— Directions for this task —
Print out each entry below exactly, please.

— Exercise input —
····················
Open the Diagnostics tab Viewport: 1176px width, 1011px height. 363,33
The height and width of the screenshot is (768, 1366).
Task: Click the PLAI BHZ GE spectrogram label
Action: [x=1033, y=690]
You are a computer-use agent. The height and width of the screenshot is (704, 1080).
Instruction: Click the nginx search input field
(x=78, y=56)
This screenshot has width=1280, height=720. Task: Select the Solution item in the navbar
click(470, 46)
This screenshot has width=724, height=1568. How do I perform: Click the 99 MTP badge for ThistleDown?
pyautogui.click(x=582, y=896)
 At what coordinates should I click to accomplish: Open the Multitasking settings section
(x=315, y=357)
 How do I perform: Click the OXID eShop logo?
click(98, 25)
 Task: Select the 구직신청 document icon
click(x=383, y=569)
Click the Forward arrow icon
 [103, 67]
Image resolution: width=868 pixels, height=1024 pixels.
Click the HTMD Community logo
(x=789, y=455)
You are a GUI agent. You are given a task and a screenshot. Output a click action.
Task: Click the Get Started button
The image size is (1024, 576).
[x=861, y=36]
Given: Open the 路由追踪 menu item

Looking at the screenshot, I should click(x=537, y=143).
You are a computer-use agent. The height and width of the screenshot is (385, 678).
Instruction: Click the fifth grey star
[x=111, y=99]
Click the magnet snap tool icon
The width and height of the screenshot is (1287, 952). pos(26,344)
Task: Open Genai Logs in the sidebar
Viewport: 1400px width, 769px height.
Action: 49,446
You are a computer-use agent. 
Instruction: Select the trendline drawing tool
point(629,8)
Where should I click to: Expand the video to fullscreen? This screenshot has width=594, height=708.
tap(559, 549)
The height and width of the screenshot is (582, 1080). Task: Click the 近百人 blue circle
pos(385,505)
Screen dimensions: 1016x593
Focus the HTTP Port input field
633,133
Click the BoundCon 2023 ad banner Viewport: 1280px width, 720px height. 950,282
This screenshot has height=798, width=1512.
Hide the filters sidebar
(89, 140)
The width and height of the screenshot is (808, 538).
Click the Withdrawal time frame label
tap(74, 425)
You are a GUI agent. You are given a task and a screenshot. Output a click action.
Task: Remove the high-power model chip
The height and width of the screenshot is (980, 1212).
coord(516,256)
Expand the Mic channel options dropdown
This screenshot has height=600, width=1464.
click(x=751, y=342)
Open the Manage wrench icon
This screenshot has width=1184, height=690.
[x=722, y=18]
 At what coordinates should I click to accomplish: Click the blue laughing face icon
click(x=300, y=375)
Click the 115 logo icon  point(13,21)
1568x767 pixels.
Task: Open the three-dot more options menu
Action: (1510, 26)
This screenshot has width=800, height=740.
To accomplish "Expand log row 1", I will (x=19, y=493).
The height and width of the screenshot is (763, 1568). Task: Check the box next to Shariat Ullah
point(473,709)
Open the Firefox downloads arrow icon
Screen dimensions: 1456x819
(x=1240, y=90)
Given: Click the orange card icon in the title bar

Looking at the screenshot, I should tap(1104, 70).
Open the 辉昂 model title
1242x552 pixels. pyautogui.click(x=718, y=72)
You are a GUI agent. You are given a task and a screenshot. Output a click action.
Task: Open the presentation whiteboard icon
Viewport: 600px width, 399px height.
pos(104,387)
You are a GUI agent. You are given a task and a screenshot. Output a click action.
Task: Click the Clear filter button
····················
— Exercise output —
Open the Diagnostics tab Viewport: 1176px width, 1011px height. 363,33
The height and width of the screenshot is (768, 1366).
Task: Click the PLAI BHZ GE spectrogram label
Action: [x=1033, y=690]
You are a computer-use agent. The height and width of the screenshot is (704, 1080).
Instruction: Click the nginx search input field
(x=78, y=56)
This screenshot has width=1280, height=720. Task: Select the Solution item in the navbar
click(470, 46)
This screenshot has width=724, height=1568. How do I perform: Click the 99 MTP badge for ThistleDown?
pyautogui.click(x=582, y=896)
 At what coordinates should I click to accomplish: Open the Multitasking settings section
(x=315, y=357)
 How do I perform: Click the OXID eShop logo?
click(98, 25)
 Task: Select the 구직신청 document icon
click(x=383, y=569)
Click the Forward arrow icon
 [103, 67]
Image resolution: width=868 pixels, height=1024 pixels.
Click the HTMD Community logo
(x=789, y=455)
You are a GUI agent. You are given a task and a screenshot. Output a click action.
Task: Click the Get Started button
The image size is (1024, 576).
[x=861, y=36]
Given: Open the 路由追踪 menu item

Looking at the screenshot, I should click(x=537, y=143).
You are a computer-use agent. The height and width of the screenshot is (385, 678).
Instruction: Click the fifth grey star
[x=111, y=99]
Click the magnet snap tool icon
The width and height of the screenshot is (1287, 952). pos(26,344)
Task: Open Genai Logs in the sidebar
Viewport: 1400px width, 769px height.
Action: 49,446
You are a computer-use agent. 
Instruction: Select the trendline drawing tool
point(629,8)
Where should I click to: Expand the video to fullscreen? This screenshot has width=594, height=708.
tap(559, 549)
The height and width of the screenshot is (582, 1080). Task: Click the 近百人 blue circle
pos(385,505)
Screen dimensions: 1016x593
Focus the HTTP Port input field
633,133
Click the BoundCon 2023 ad banner Viewport: 1280px width, 720px height. 950,282
This screenshot has height=798, width=1512.
Hide the filters sidebar
(89, 140)
The width and height of the screenshot is (808, 538).
Click the Withdrawal time frame label
tap(74, 425)
You are a GUI agent. You are given a task and a screenshot. Output a click action.
Task: Remove the high-power model chip
The height and width of the screenshot is (980, 1212).
coord(516,256)
Expand the Mic channel options dropdown
This screenshot has height=600, width=1464.
click(x=751, y=342)
Open the Manage wrench icon
This screenshot has width=1184, height=690.
[x=722, y=18]
 At what coordinates should I click to accomplish: Click the blue laughing face icon
click(x=300, y=375)
Click the 115 logo icon  point(13,21)
1568x767 pixels.
Task: Open the three-dot more options menu
Action: (1510, 26)
This screenshot has width=800, height=740.
To accomplish "Expand log row 1", I will (x=19, y=493).
The height and width of the screenshot is (763, 1568). Task: Check the box next to Shariat Ullah
point(473,709)
Open the Firefox downloads arrow icon
Screen dimensions: 1456x819
(x=1240, y=90)
Given: Click the orange card icon in the title bar

Looking at the screenshot, I should tap(1104, 70).
Open the 辉昂 model title
1242x552 pixels. pyautogui.click(x=718, y=72)
You are a GUI agent. You are given a task and a screenshot. Output a click action.
Task: Open the presentation whiteboard icon
Viewport: 600px width, 399px height.
pos(104,387)
You are a GUI agent. You are given a task and a screenshot. Output a click action.
Task: Click the Clear filter button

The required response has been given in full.